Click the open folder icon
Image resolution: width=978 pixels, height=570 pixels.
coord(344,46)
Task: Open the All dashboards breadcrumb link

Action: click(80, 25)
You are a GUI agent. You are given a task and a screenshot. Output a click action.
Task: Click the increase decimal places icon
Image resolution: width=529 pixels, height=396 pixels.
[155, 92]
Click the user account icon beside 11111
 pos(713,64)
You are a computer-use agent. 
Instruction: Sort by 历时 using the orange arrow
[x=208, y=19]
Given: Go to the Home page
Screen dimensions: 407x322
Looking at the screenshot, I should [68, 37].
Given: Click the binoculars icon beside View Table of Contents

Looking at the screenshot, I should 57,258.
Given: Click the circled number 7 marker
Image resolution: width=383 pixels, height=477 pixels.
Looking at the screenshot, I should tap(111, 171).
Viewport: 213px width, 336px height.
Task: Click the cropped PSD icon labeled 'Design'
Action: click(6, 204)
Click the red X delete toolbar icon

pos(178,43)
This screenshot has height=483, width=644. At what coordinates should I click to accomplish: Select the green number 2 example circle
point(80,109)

--

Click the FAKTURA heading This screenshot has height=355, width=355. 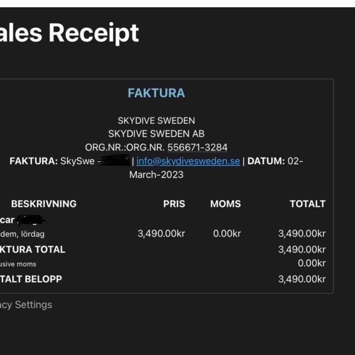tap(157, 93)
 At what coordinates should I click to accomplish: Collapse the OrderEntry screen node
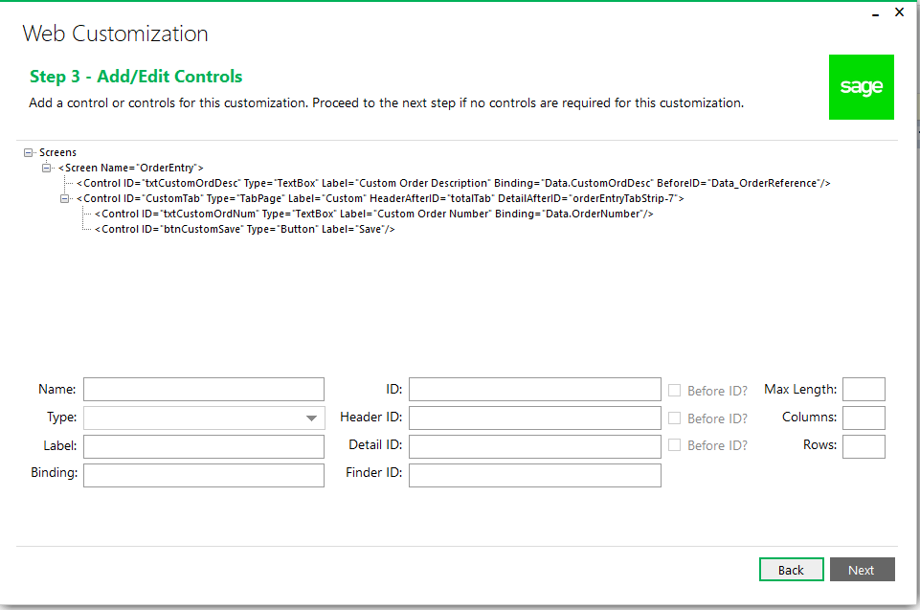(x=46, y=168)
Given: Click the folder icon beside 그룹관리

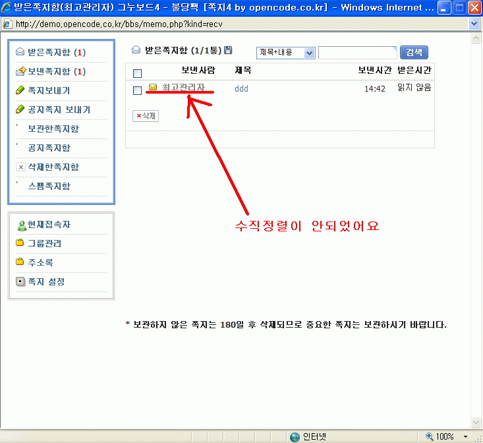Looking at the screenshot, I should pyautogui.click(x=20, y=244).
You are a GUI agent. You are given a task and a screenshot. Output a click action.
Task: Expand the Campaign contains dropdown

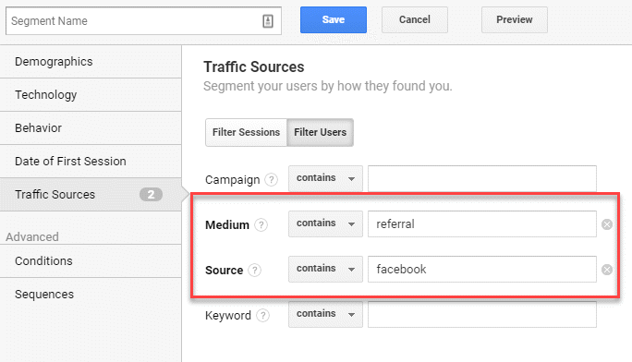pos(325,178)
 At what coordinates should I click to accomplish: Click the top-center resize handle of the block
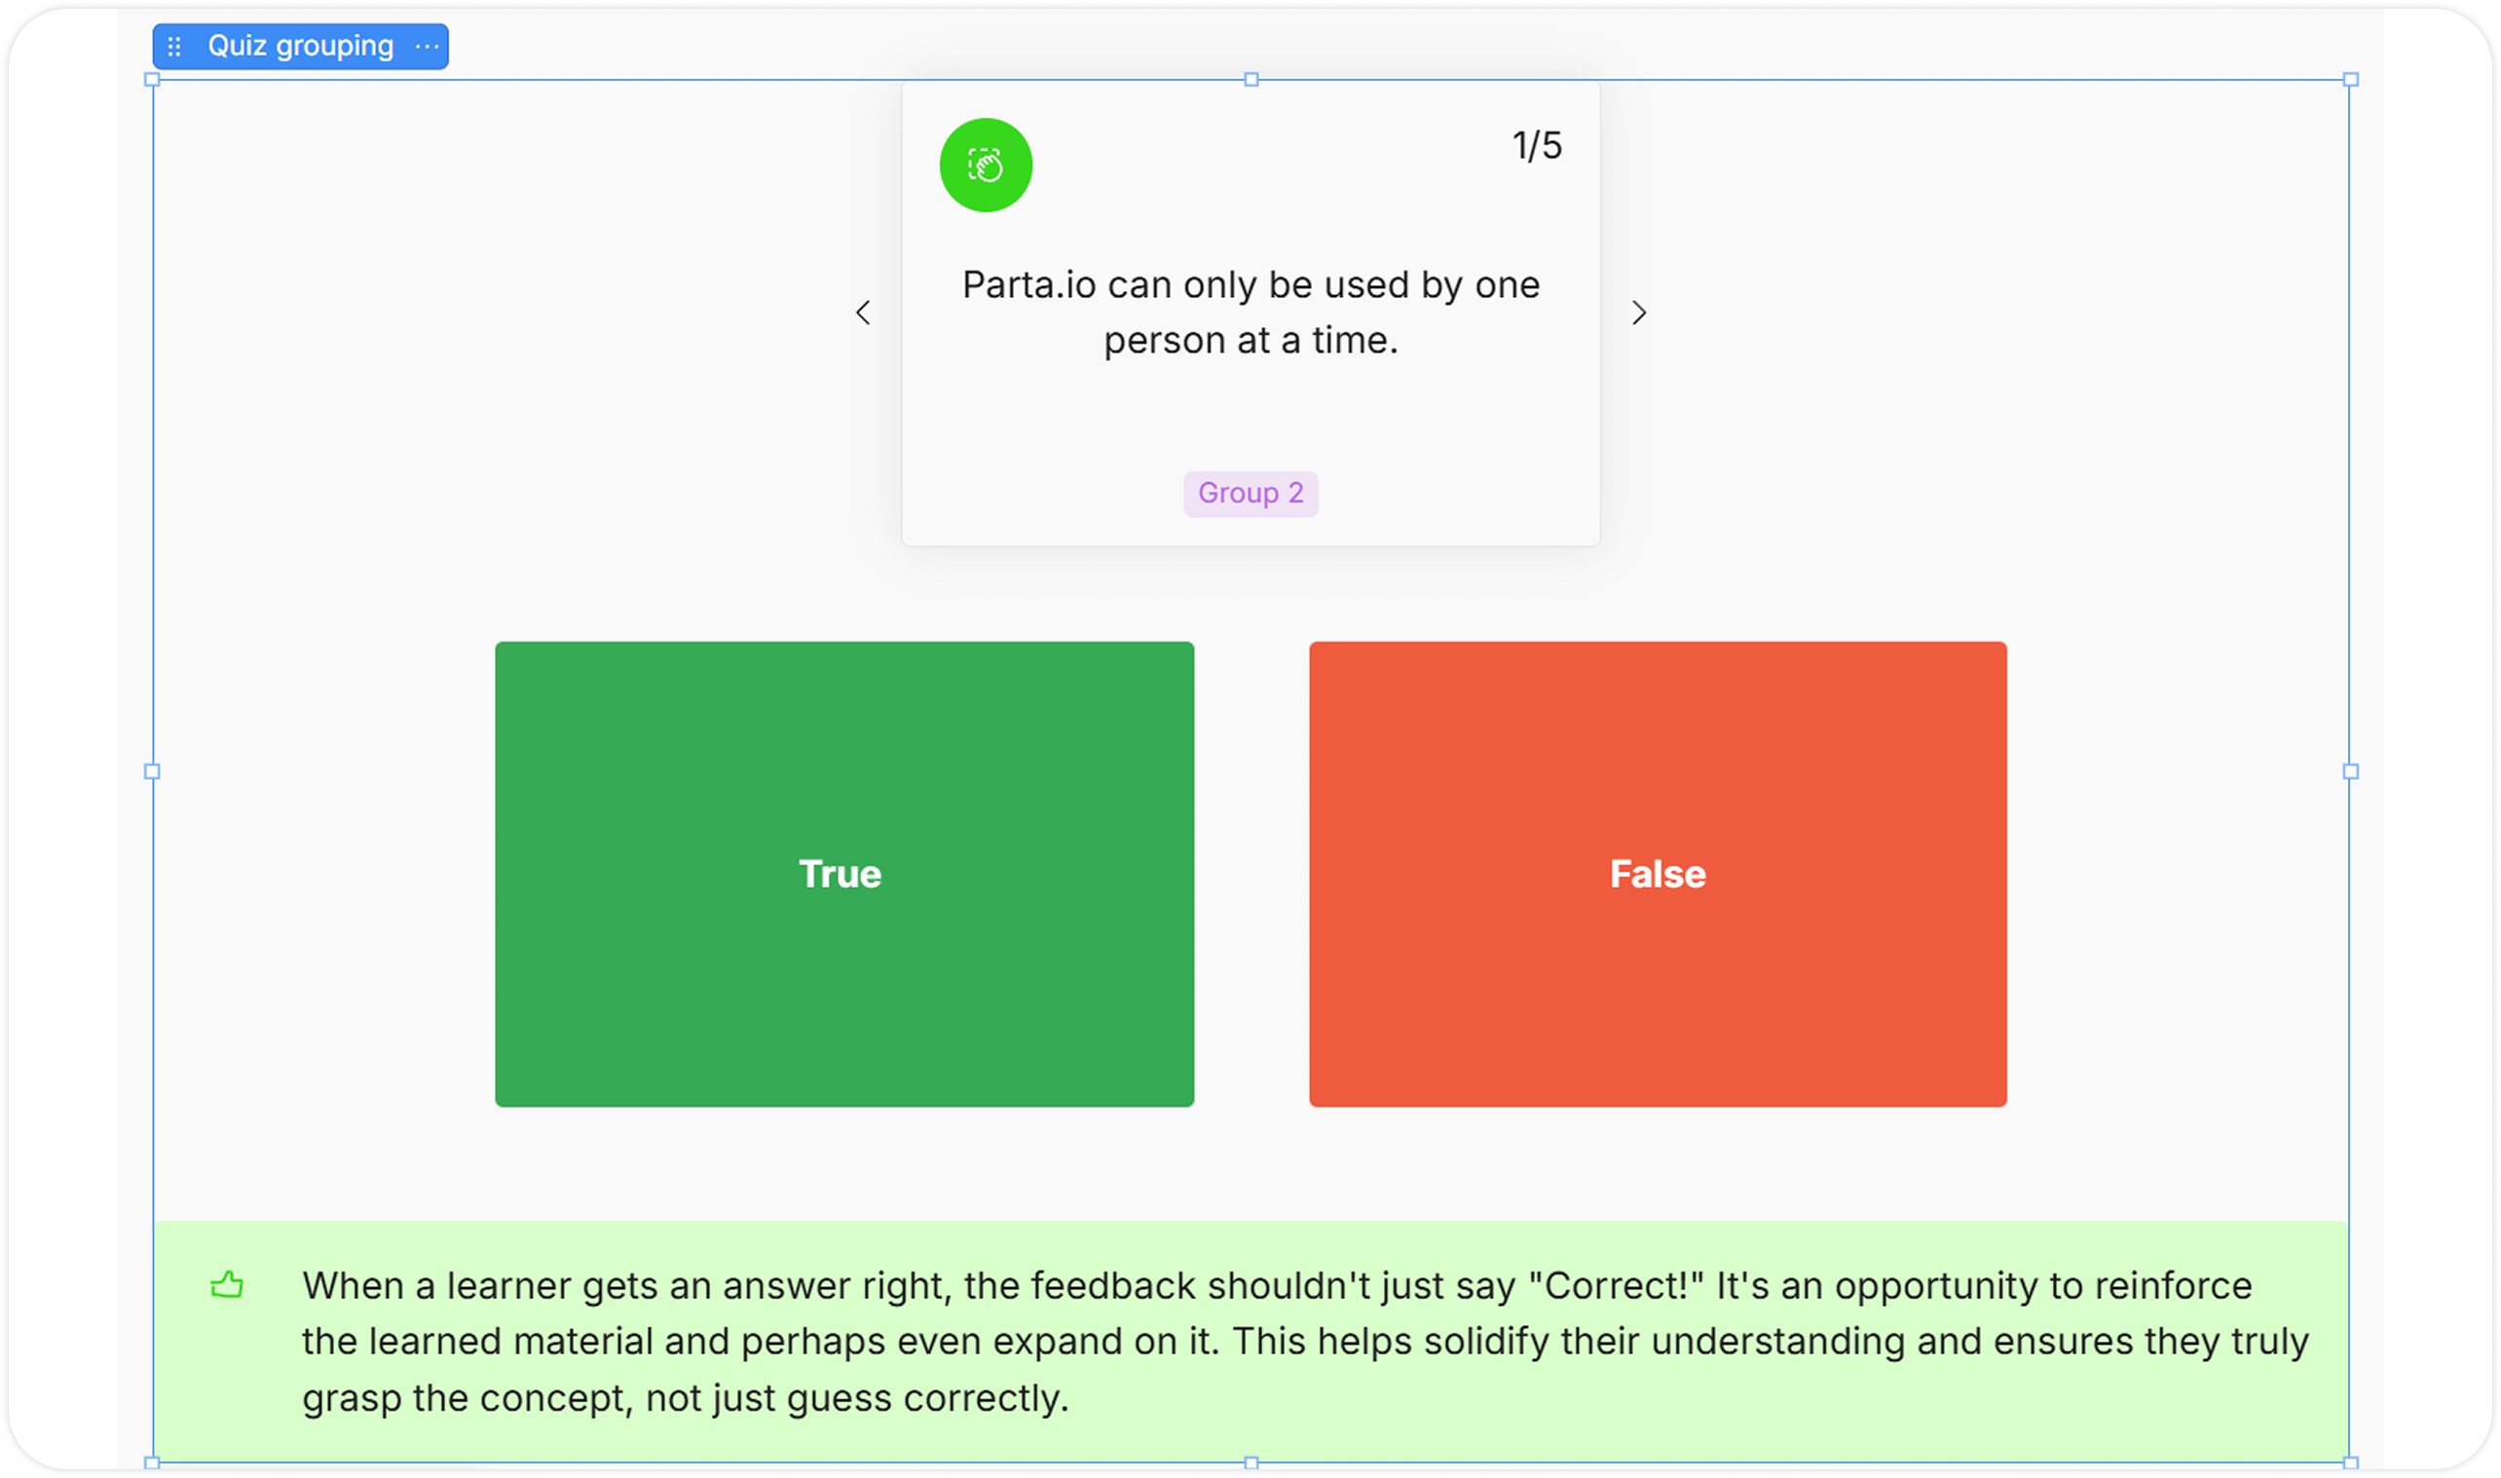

---

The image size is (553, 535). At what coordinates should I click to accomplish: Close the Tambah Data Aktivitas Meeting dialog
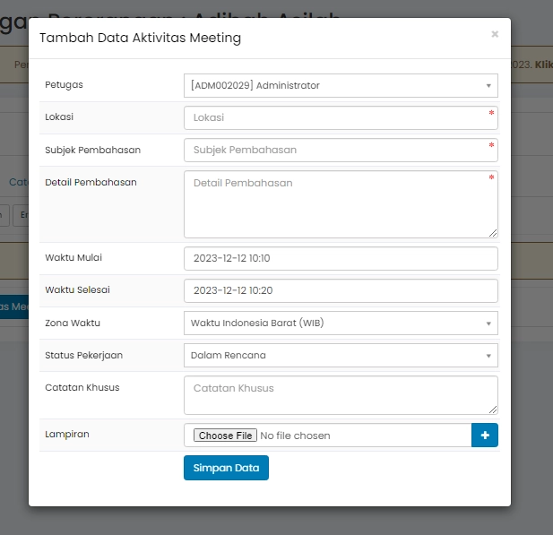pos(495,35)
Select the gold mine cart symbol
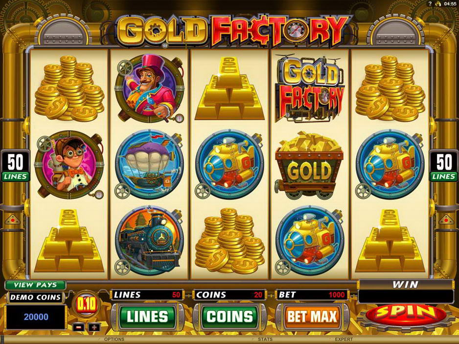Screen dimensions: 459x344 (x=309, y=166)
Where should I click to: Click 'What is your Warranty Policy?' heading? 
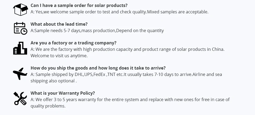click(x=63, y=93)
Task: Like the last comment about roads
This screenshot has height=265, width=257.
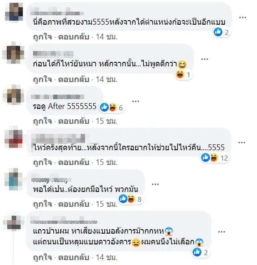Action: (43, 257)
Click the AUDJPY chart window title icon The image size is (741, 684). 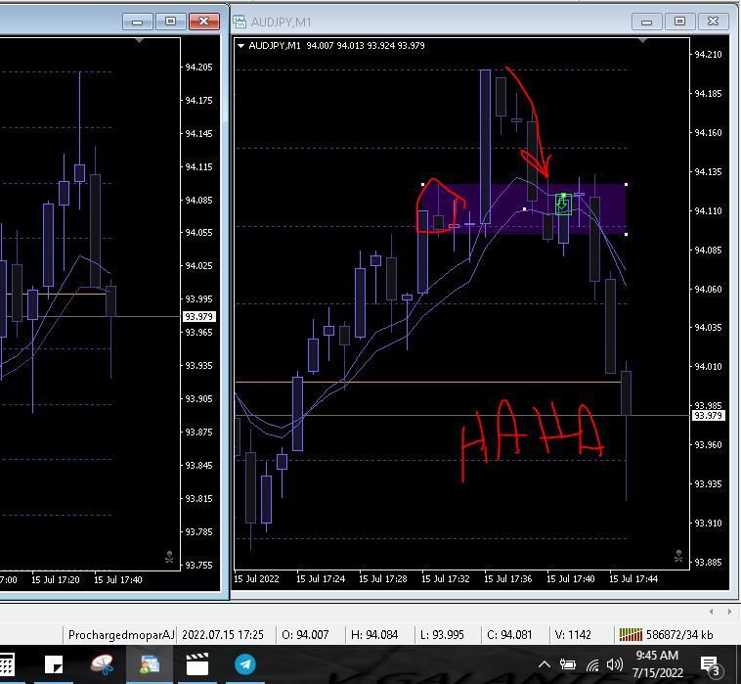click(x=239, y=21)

## Exercise details
With the pictures omitted, copy exactly the lines of the listing above starting at the line containing "At what coordinates should I click to accomplish: Collapse" and ending at the line containing "At what coordinates should I click to accomplish: Click", both included.

## Expected output
 At what coordinates should I click to accomplish: Collapse the OrderEntry screen node
(x=46, y=168)
Given: Click the folder icon beside 그룹관리

Looking at the screenshot, I should pyautogui.click(x=20, y=244).
You are a GUI agent. You are given a task and a screenshot. Output a click action.
Task: Expand the Campaign contains dropdown

pos(325,178)
 At what coordinates should I click to accomplish: Click the top-center resize handle of the block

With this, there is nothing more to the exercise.